In the past, OMB and HHS asserted that the needs of consumers, patients, and industry were not factored into which activities were continued during a shutdown and which were deferred.
FDA’s situation is particularly complex because of its multiple funding sources and several personnel systems. As a result, FDA’s ability to maximize the number of retained employees is particularly sensitive to any changes in the OMB directives and HHS’s interpretation and implementation. As a baseline, in the 2015 (for FY 16) guidance, HHS directed FDA to
continue activities related to its user fee funded programs including the activities in the Center for Tobacco Products.
FDA was also directed to
continue select vital activities including maintaining critical consumer protection to handle emergencies, high-risk recalls, civil and criminal investigations, import entry review, and other critical public health issues.
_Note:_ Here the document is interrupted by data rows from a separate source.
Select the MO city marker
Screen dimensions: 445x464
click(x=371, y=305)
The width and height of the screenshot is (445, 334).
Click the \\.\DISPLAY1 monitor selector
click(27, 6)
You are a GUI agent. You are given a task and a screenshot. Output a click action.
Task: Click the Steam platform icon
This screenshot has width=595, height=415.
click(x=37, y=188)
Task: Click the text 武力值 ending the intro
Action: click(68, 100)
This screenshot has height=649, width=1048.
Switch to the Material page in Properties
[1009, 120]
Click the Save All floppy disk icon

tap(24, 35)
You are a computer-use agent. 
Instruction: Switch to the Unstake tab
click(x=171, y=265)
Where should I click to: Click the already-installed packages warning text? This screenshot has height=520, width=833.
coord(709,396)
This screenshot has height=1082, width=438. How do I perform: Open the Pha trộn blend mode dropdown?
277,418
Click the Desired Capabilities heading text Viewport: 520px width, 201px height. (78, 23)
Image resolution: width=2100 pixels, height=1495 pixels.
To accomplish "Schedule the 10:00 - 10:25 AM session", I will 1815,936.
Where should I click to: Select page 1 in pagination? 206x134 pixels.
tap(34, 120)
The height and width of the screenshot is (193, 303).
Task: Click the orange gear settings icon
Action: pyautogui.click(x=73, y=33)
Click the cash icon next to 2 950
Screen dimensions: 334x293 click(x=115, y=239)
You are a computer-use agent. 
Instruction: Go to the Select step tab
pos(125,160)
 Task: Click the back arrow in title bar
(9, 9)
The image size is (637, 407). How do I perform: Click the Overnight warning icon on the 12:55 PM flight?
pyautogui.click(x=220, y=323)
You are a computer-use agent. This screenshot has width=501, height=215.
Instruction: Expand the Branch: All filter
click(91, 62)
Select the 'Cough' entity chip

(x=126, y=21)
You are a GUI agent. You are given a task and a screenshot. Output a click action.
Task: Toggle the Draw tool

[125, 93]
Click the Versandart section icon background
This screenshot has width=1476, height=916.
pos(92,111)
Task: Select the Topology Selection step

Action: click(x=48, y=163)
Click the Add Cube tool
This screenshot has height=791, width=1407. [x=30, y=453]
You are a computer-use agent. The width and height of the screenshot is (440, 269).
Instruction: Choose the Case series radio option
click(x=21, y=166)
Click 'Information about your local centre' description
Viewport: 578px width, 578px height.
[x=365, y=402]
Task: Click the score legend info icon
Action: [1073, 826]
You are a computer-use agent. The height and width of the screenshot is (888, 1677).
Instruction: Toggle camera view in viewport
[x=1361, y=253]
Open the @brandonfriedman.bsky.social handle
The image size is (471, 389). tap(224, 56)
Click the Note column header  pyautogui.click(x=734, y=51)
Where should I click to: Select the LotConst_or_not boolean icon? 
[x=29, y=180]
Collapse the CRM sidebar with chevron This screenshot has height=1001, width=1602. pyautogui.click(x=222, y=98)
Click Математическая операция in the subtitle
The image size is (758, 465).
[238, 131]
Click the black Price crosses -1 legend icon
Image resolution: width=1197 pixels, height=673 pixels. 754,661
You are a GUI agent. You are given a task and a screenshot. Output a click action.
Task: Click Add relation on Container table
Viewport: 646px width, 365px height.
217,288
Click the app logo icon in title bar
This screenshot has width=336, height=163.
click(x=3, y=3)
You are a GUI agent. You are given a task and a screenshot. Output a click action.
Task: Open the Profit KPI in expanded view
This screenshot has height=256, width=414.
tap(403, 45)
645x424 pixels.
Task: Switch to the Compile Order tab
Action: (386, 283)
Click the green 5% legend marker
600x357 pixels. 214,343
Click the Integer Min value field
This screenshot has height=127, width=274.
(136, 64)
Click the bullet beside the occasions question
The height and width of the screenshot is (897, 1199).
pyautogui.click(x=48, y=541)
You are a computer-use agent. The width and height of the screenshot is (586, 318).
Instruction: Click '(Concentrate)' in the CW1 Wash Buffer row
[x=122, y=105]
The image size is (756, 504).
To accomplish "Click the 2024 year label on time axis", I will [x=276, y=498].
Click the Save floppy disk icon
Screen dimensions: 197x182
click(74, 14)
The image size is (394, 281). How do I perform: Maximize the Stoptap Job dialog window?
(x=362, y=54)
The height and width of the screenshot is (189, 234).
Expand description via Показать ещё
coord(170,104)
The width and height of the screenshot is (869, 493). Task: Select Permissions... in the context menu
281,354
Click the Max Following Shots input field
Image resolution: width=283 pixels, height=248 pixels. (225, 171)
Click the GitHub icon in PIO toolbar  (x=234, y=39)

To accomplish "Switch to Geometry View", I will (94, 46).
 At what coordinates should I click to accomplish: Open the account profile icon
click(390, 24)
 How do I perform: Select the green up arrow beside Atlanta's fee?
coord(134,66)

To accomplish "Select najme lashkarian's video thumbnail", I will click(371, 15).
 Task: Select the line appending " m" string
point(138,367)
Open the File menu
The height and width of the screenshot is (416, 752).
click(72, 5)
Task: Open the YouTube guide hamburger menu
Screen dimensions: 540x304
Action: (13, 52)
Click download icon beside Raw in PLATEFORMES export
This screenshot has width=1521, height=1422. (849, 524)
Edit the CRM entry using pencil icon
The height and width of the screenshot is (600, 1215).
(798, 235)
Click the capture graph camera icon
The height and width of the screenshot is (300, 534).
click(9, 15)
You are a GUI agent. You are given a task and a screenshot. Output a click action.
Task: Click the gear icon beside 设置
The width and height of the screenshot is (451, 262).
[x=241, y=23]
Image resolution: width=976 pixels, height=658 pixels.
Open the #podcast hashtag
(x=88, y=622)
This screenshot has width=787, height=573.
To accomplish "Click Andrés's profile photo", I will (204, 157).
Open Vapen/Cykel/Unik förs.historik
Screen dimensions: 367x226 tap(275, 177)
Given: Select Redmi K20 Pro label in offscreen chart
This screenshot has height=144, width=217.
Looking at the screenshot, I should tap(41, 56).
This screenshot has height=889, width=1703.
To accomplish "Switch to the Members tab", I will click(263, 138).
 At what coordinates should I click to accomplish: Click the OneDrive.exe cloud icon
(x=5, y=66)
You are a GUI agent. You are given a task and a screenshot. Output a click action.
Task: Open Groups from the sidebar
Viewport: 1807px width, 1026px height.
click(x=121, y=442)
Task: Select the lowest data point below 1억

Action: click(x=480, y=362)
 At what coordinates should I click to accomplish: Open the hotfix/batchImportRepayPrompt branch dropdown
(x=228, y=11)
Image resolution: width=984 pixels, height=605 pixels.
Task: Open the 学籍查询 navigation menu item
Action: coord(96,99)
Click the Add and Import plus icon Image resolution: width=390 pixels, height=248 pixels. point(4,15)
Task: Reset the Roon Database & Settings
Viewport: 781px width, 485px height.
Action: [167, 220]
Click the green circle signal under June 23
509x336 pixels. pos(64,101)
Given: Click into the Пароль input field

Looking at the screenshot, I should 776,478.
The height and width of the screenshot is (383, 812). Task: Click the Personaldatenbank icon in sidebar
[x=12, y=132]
However, HHS also noted that
FDA will be unable to support the majority of its food safety, nutrition, and cosmetics activities. FDA will also have to cease safety activities such as routine establishment inspections, some compliance and enforcement activities, monitoring of imports, notification programs (e.g., food contact substances, infant formula), and the majority of the laboratory research necessary to inform public health decision-making.
While reiterating that there are certain to be differences this year, we can provide some illustrative numbers from 2013 (actual shutdown) and 2015 (projected shutdown). In 2013, about 8,000 FDA employees were retained in the early stages of the shutdown (about 55% of the agency workforce) and in 2015, it was projected to be 9,500 retained FDA employees (57% of the workforce). As might be expected, the retained staff were heavily skewed toward user fee-funded activities; food safety activities were the hardest hit. My recollection is that in 2013, all employees (including retained ones) were directed to immediately return to their base from travel status. No further travel was permitted, even to events held in the DC area where there would have been no cost.
The public, as well as stakeholders, have come to rely on FDA — so even 55% seems shockingly low compared to the daily responsibilities assigned to the agency. However, based on 2013, some agencies may have less than 10% of their staff available in a shutdown … so, the importance of FDA actually shines through. However, no one’s interests are served by a shutdown and we are hoping none occurs.